The trouble is, the vast majority of the heroin and methamphetamine currently smuggled into the United States doesn’t enter between the openings, where Mr. Trump wants to build a wall. It passes through the openings. (Ed. note: The Entry Points)

Here is U.S. Customs and Border Protection Commissioner Gil Kerlikowske, testifying in March:

[T]he majority of any heroin that we seize is not between the ports of entry, it’s smuggled through the ports of entry, whether is in San Isidro or El Paso, or whether is at JFK airport. Heroin seizures almost predominantly are through the port of entry and either carried in a concealed part of a vehicle or carried by an individual. We don´t get much heroin seized by border patrol coming through, I think just because there are a lot of risks to the smugglers and the difficulty of trying to smuggle it through.

 

These drugs are easier for smugglers to move in vehicles, at official crossings, because they are so small in volume. “It’s a relatively small amount—40-50 tons, we think—of heroin that feeds the heroin epidemic in the United States,” Gen. John Kelly, at the time the commander of U.S. Southern Command, told a Senate committee in March 2015. That 40 or 50 tons of heroin—enough to supply the entire United States for an entire year—could fit into two standard shipping containers. In 2014, 864,000 cargo trucks carried containers through one port of entry (Ciudad Juárez-El Paso) alone.

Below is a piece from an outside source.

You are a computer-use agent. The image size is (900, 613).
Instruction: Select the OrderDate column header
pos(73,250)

Smugglers, then, don’t need to risk sending multi-ton shipments through the remote wilderness areas and ranchlands that currently lack border fencing. They can break up that 40 or 50 tons into thousands of tiny shipments hidden in vehicles, cargo conveyances, air passenger baggage, and even attached to, or within, smugglers’ bodies.

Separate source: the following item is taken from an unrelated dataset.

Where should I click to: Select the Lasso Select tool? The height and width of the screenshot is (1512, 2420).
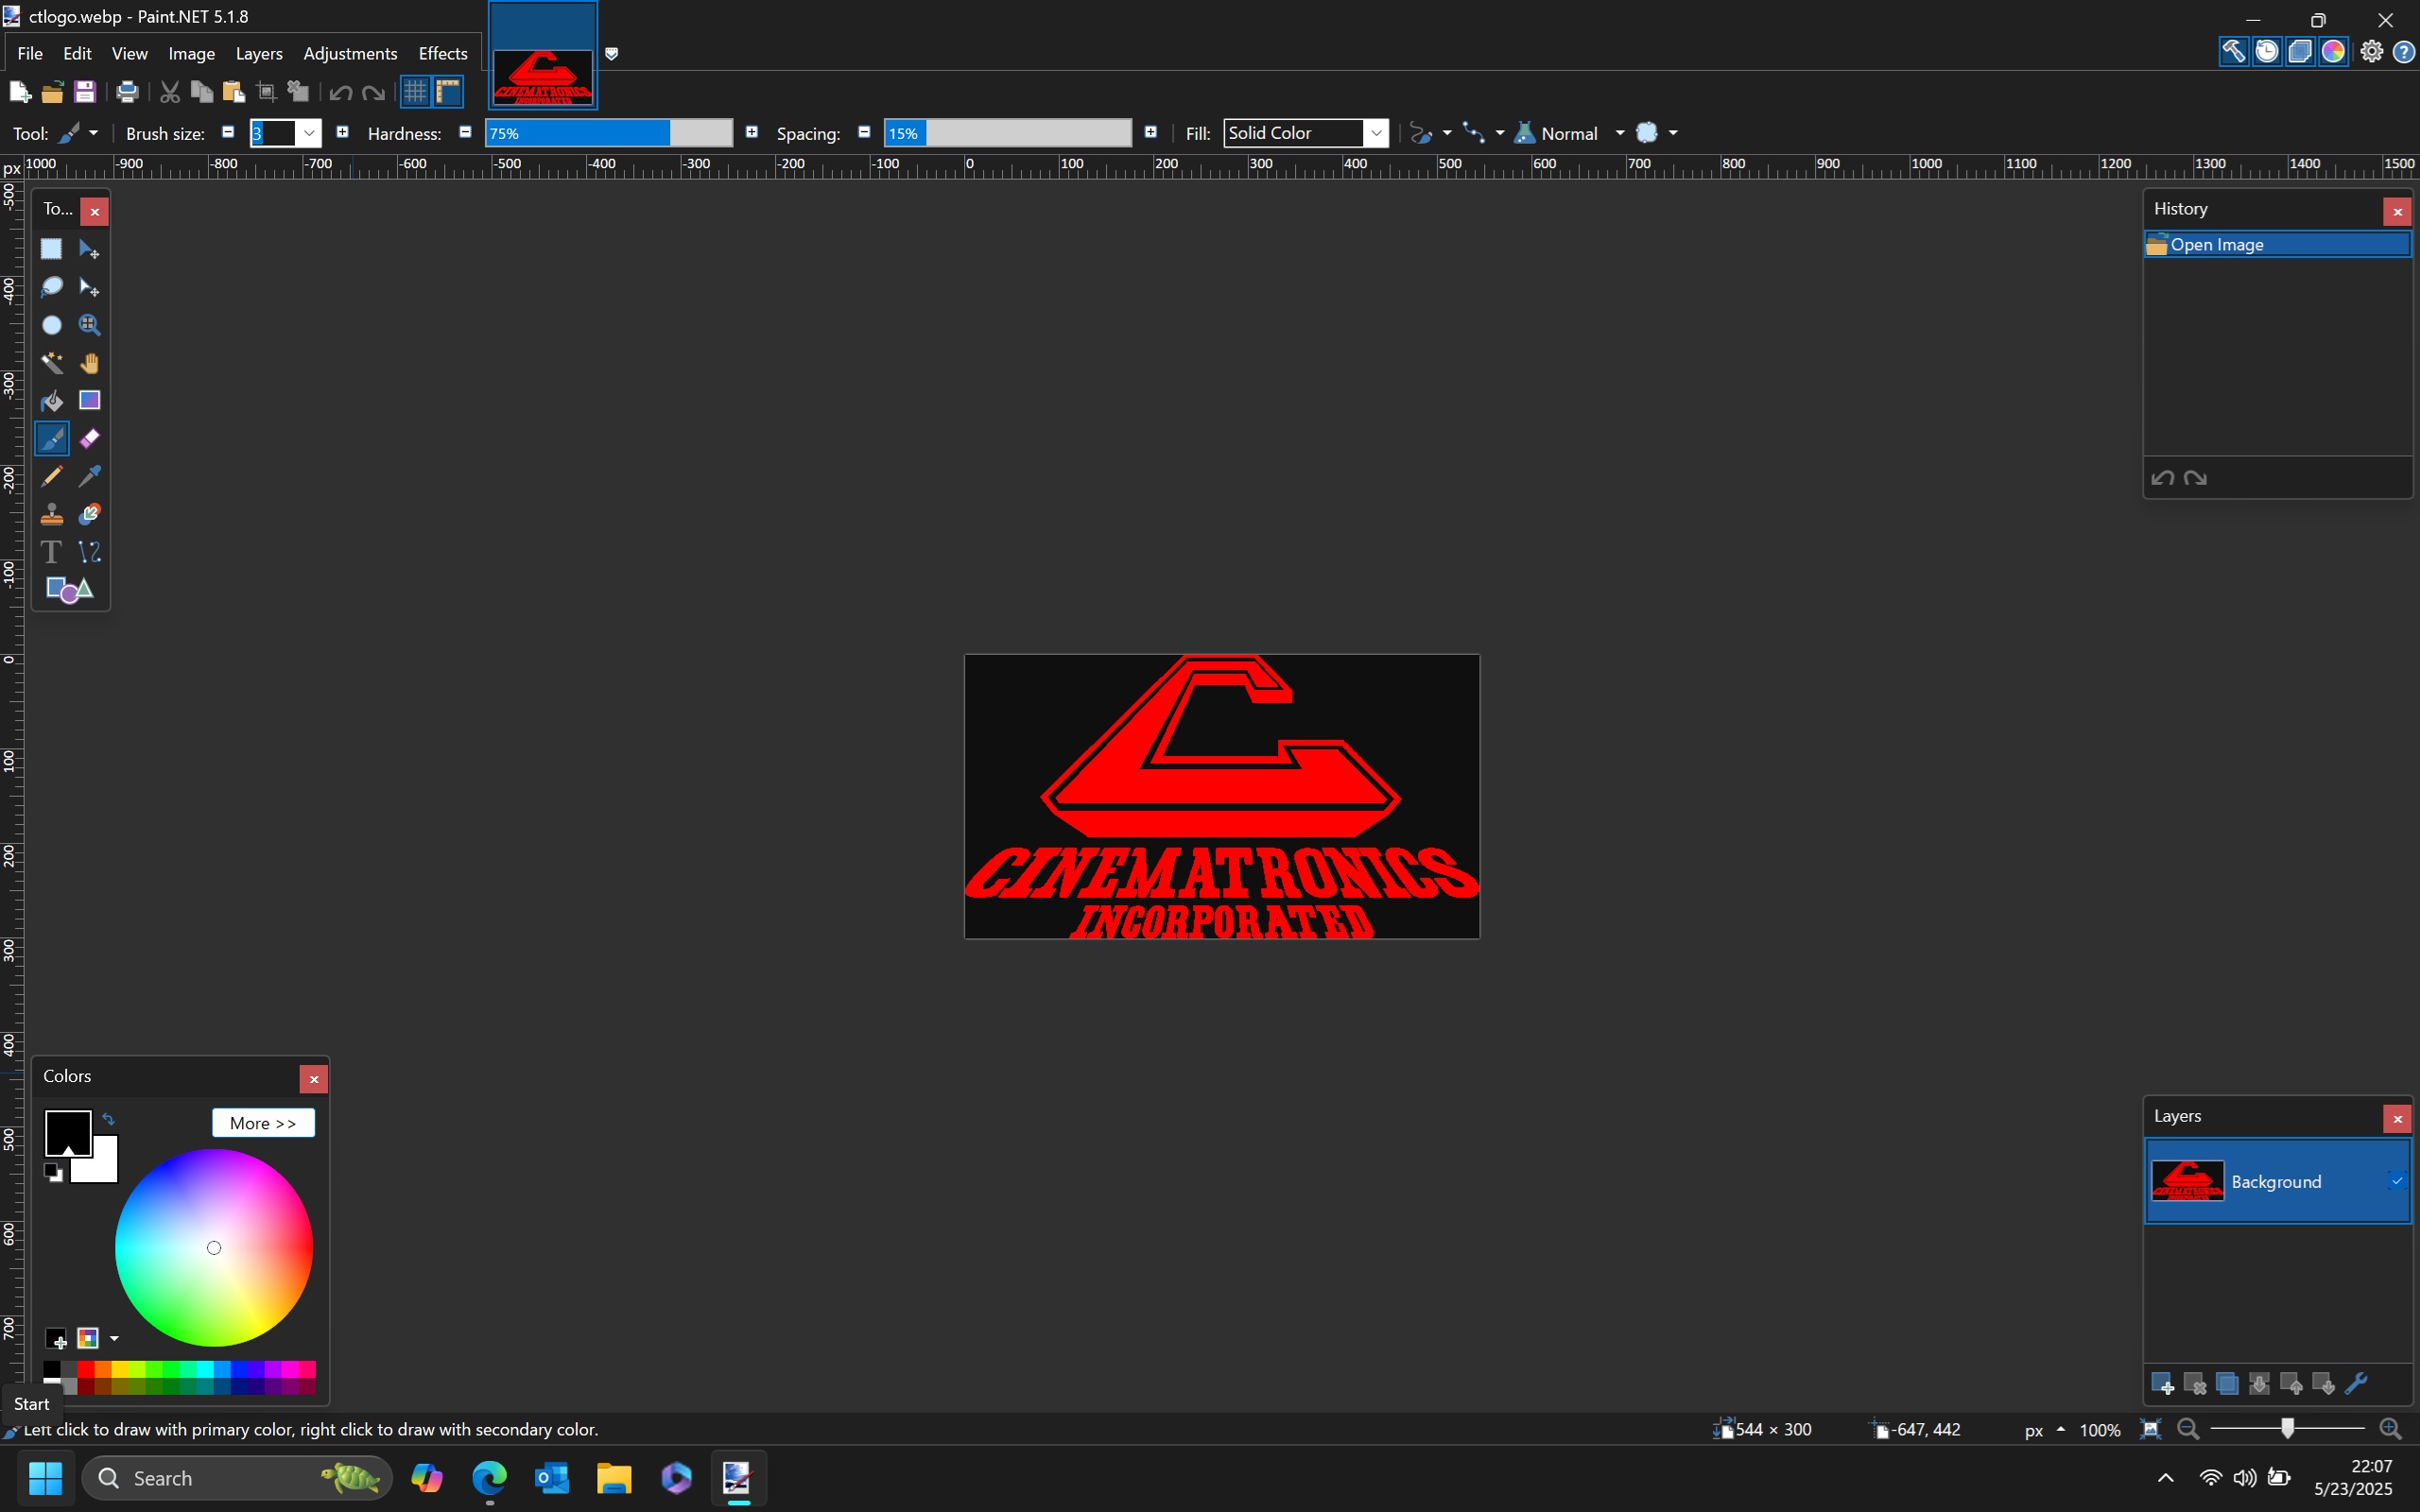coord(51,288)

The only drug that passes between ports of entry in significant quantities is cannabis, which is larger and bulkier. However, seizures of northbound Mexican cannabis at the U.S.-Mexico border are declining fast—by 23.6 percent between 2013 and 2014—as some U.S. states choose to legalize or regulate the product. “Marijuana that is smuggled from Mexico is typically classified as ‘commercial-grade’ or ‘low-grade’ marijuana,” the DEA reports, while media have documented southbound trafficking of more potent U.S.-produced cannabis for the Mexican market.

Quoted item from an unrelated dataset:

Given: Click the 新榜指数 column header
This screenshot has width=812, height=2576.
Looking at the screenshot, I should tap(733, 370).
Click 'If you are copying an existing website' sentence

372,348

This is not the case for the more “compact” drugs whose use is approaching epidemic proportions, like heroin, fentanyl, and meth. These pass mainly through land ports of entry.

As a result, it wouldn’t matter if a future U.S. leader built a mile-high wall along the entire length of the U.S.-Mexico border. Doing so would have little impact on the trafficking that occurs at the openings in the wall, the land ports of entry, through which tiny amounts routinely pass. (Ed. Note: Lots of “tiny amounts” add up quickly.)